**About this task**
Excluding pictures, reproduce word for word the lines from the one containing "Given: Click the 已添加至 CHROME button" through the end of the material below.

**Information provided**
[Start of Attachment]

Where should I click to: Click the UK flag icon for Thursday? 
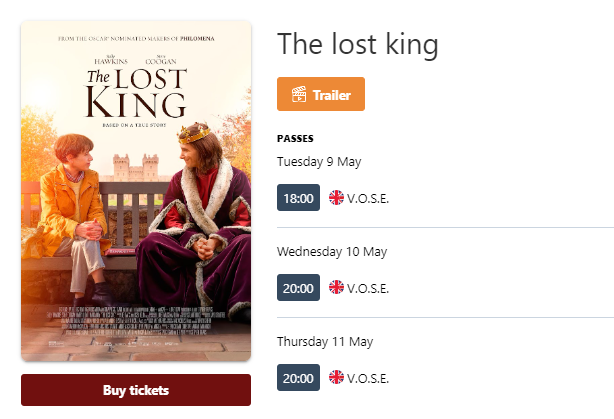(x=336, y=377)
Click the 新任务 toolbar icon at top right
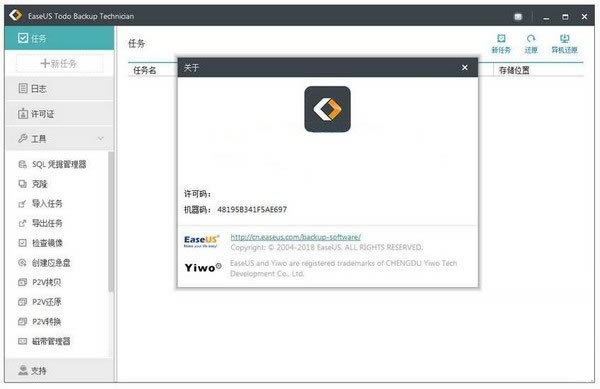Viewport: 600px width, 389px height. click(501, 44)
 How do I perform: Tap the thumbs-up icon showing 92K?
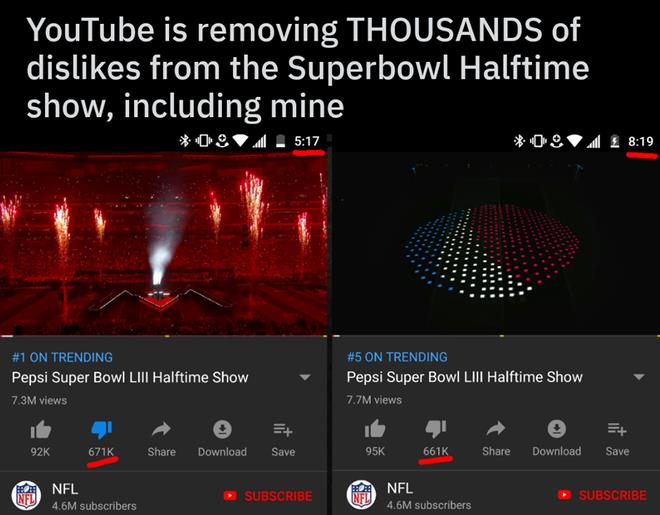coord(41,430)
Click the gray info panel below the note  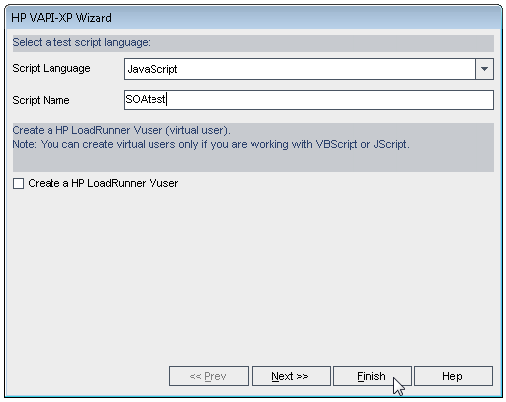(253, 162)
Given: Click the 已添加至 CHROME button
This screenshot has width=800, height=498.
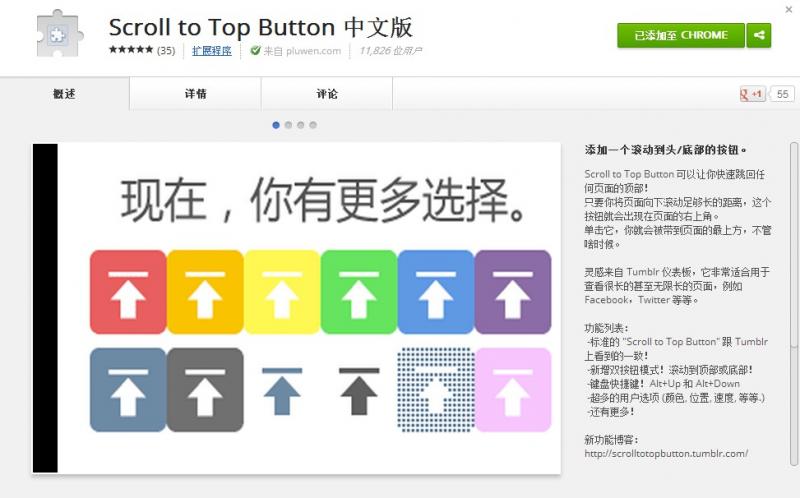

[End of Attachment]

**Written solution**
Given: Click the 已添加至 CHROME button
This screenshot has width=800, height=498.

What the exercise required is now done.